Слова святой женщины сливались с зовом Макото – он произносил мое имя. Я не знал, жив ли он. Хотел объяснить ему истину, которую только что постиг, сказать, как мне не хочется поступать против своего нутра, поэтому я решил уйти за отцом. Распухший язык отказывался повиноваться. С уст слетал несвязный лепет, и я застонал от тщетности попыток, произнести внятно хотя бы одно слово. Неужели мы расстанемся, так и не поговорив?

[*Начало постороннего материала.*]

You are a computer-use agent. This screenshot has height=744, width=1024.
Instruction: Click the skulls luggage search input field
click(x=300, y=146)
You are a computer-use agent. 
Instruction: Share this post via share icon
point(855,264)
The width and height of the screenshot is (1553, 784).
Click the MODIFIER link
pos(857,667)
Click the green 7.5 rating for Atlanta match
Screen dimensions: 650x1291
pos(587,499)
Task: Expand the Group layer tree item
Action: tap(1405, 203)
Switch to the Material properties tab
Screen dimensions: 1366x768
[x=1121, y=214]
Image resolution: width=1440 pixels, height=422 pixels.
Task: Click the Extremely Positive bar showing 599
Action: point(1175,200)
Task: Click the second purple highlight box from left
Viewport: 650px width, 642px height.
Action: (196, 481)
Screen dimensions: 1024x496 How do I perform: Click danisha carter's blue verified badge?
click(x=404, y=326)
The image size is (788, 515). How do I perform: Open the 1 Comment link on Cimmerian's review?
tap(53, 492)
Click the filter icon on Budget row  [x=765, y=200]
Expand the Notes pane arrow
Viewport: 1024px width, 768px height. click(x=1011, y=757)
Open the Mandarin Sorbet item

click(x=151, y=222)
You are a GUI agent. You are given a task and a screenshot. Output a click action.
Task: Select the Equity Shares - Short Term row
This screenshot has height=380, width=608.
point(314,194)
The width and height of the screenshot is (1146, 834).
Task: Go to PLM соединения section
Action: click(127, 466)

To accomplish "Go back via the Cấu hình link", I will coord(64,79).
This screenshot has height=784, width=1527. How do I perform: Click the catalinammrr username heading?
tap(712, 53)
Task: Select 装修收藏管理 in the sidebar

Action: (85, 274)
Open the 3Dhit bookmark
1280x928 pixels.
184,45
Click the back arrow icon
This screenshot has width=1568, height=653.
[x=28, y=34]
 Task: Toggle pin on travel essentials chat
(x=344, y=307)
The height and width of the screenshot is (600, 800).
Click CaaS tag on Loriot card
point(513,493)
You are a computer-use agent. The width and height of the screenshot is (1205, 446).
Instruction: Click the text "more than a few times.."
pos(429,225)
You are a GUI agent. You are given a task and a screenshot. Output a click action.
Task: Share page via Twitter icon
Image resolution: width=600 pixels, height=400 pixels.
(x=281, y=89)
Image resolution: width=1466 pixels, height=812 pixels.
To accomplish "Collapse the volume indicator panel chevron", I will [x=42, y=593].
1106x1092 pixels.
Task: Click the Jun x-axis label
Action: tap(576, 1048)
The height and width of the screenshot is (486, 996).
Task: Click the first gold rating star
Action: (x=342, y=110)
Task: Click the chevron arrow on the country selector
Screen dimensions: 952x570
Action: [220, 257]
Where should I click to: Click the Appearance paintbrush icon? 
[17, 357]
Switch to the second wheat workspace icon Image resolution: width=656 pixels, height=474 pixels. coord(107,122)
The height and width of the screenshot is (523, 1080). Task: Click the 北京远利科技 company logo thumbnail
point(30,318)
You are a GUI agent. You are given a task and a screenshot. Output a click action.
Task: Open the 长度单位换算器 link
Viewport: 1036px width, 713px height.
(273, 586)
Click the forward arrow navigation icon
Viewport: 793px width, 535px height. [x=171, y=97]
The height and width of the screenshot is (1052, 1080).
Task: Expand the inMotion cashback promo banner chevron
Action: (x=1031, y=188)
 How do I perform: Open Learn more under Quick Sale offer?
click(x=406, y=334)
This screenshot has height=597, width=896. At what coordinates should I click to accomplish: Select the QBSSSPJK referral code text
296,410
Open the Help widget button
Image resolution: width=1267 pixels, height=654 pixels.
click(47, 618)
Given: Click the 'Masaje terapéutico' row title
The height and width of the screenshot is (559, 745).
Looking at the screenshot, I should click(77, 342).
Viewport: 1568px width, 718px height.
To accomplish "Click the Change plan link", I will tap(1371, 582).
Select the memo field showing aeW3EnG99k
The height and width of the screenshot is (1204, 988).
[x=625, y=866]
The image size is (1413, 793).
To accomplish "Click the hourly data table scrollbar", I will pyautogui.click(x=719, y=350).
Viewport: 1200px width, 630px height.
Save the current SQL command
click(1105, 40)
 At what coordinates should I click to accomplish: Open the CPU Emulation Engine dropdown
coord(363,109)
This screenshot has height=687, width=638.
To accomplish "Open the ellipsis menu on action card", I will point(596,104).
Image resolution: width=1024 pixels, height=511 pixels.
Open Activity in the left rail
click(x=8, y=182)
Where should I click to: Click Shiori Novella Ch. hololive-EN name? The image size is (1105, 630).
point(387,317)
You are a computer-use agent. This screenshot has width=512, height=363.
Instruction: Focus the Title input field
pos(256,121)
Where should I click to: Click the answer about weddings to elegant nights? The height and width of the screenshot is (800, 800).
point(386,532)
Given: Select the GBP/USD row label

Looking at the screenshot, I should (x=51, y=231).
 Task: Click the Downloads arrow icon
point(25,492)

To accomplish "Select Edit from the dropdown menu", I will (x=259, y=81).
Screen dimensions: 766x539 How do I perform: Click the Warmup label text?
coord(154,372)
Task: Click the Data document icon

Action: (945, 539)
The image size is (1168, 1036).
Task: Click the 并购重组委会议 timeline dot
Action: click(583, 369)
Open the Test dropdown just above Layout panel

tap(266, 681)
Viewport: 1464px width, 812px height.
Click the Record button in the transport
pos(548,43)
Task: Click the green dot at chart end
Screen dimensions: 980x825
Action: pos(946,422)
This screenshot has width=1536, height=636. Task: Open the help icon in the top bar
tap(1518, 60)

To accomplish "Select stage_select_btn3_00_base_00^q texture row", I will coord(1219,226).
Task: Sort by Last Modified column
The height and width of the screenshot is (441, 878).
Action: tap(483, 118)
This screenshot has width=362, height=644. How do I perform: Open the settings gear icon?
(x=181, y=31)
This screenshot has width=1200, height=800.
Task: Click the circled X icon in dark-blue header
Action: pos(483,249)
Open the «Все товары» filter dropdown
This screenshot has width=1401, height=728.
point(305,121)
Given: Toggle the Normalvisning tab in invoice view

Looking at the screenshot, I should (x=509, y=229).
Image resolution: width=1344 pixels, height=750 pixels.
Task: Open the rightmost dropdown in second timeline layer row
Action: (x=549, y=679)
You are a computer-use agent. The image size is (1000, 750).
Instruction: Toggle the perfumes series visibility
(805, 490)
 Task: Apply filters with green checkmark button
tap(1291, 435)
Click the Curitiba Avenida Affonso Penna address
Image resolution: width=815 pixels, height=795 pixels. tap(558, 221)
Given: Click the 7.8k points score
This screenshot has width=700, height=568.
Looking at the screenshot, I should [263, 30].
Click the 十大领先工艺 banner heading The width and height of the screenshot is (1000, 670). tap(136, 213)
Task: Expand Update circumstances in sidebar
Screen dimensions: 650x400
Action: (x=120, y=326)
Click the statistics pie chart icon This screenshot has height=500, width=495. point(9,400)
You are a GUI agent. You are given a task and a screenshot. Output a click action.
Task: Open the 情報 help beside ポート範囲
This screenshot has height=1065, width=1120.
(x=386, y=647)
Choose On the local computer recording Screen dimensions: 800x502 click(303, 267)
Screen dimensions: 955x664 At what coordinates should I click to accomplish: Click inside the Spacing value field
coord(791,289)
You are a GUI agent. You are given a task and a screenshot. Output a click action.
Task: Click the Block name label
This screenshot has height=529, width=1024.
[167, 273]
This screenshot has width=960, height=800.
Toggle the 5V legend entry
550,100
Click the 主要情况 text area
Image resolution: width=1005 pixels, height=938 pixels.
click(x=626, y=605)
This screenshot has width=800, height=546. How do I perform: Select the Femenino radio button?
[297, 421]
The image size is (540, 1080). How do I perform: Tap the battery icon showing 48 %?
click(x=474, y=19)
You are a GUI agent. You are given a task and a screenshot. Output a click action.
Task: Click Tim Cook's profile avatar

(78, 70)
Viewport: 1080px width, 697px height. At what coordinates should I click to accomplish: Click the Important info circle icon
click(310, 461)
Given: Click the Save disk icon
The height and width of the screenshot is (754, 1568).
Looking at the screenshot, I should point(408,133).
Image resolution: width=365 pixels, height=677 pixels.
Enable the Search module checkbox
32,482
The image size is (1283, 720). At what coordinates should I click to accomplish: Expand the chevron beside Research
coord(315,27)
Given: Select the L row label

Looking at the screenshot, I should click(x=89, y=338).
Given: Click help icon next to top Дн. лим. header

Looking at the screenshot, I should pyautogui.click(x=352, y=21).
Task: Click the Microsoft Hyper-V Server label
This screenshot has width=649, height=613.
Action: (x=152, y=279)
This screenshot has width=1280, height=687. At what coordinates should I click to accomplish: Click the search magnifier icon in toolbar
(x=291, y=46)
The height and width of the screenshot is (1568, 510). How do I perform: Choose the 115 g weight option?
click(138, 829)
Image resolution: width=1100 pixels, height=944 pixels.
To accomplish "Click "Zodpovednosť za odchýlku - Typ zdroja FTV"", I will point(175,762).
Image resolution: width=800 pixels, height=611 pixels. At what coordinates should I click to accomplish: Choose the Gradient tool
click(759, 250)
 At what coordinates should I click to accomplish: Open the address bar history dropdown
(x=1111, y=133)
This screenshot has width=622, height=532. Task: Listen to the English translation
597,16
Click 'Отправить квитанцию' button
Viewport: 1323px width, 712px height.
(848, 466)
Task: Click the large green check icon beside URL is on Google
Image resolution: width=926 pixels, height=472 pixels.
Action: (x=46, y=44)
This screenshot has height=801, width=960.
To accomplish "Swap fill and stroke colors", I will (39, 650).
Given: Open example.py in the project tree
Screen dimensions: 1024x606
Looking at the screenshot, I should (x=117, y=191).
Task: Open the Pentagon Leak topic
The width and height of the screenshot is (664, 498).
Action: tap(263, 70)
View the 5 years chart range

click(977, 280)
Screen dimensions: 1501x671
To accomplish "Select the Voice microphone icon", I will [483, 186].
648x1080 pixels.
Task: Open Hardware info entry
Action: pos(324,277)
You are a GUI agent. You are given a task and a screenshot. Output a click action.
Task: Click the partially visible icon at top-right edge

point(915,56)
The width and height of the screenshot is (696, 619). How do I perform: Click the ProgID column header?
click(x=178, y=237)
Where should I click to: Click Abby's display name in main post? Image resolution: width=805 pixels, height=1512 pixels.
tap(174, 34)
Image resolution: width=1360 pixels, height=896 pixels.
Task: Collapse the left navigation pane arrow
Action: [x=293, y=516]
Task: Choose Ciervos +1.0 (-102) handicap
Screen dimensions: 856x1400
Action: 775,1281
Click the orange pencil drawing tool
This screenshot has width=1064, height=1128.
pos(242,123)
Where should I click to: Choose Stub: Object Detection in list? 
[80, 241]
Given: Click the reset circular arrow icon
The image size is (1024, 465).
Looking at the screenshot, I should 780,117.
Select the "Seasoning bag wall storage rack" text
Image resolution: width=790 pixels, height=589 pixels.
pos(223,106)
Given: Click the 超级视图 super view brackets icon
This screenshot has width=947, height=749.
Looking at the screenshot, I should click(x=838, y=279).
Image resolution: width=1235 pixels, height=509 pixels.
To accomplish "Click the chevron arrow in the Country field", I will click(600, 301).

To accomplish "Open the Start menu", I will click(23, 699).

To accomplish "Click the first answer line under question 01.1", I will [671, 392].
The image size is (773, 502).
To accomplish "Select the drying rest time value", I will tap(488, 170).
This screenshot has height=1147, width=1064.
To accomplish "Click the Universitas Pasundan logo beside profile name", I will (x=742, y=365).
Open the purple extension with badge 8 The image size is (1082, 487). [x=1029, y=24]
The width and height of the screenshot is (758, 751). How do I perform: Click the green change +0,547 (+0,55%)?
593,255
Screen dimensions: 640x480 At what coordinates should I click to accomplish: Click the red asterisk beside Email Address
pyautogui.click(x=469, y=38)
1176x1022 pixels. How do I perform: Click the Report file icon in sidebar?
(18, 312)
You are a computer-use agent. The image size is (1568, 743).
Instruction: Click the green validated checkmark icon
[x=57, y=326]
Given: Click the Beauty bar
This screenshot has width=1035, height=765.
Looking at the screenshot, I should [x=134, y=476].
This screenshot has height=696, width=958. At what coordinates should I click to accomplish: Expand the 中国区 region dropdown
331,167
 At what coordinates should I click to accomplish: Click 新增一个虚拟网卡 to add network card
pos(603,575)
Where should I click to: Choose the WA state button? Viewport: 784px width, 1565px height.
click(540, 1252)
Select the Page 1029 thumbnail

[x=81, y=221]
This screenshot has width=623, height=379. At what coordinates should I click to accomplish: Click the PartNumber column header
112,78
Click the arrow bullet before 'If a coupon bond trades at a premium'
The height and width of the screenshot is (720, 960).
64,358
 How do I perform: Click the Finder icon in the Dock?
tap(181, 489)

Макото крепко держал меня за руку. Он наклонился вперед и четко произнес:
– Такео! Я все понимаю. Не волнуйся. У нас будет мир. Только ты можешь его установить. Не умирай. Останься с нами! Ты должен остаться ради мира.
Он говорил так всю ночь, и его голос отгонял призраков и служил единственной связью с этим миром. Наступил рассвет, и лихорадка спала. Я погрузился в глубокий сон, а когда проснулся, ко мне вернулась ясность разума. Рядом сидел Макото, у меня по щекам потекли слезы радости оттого, что он жив. Рука пульсировала, но не от разрушительной силы яда, а от обычной боли заживления. Потом Кенжи сказал, что, видимо, мой отец передал мне с кровью некий иммунитет против яда, который меня и защитил. Тогда я произнес слова пророчества: я должен погибнуть от руки собственного сына, поэтому бояться мне было нечего. Он долго молчал.
– Что ж, – наконец произнес мастер Муто. – Если это и произойдет, то еще не скоро. Потом и подумаем.
Мой сын был внуком Кенжи. Я содрогнулся от жестокости судьбы. Ослабленный организм не мог удержать поток слез. Хрупкость собственного тела приводила меня в ярость. Лишь через семь дней я смог сам справить нужду, а через пятнадцать – сел на коня. Наступило полнолуние одиннадцатого месяца, близилось солнцестояние, поворот года, снегопады. Рука заживала: широкий уродливый шрам покрыл серебристую метку от ожога, которую я получил в тот день, когда Шигеру спас мне жизнь, и прямую линию Кикут.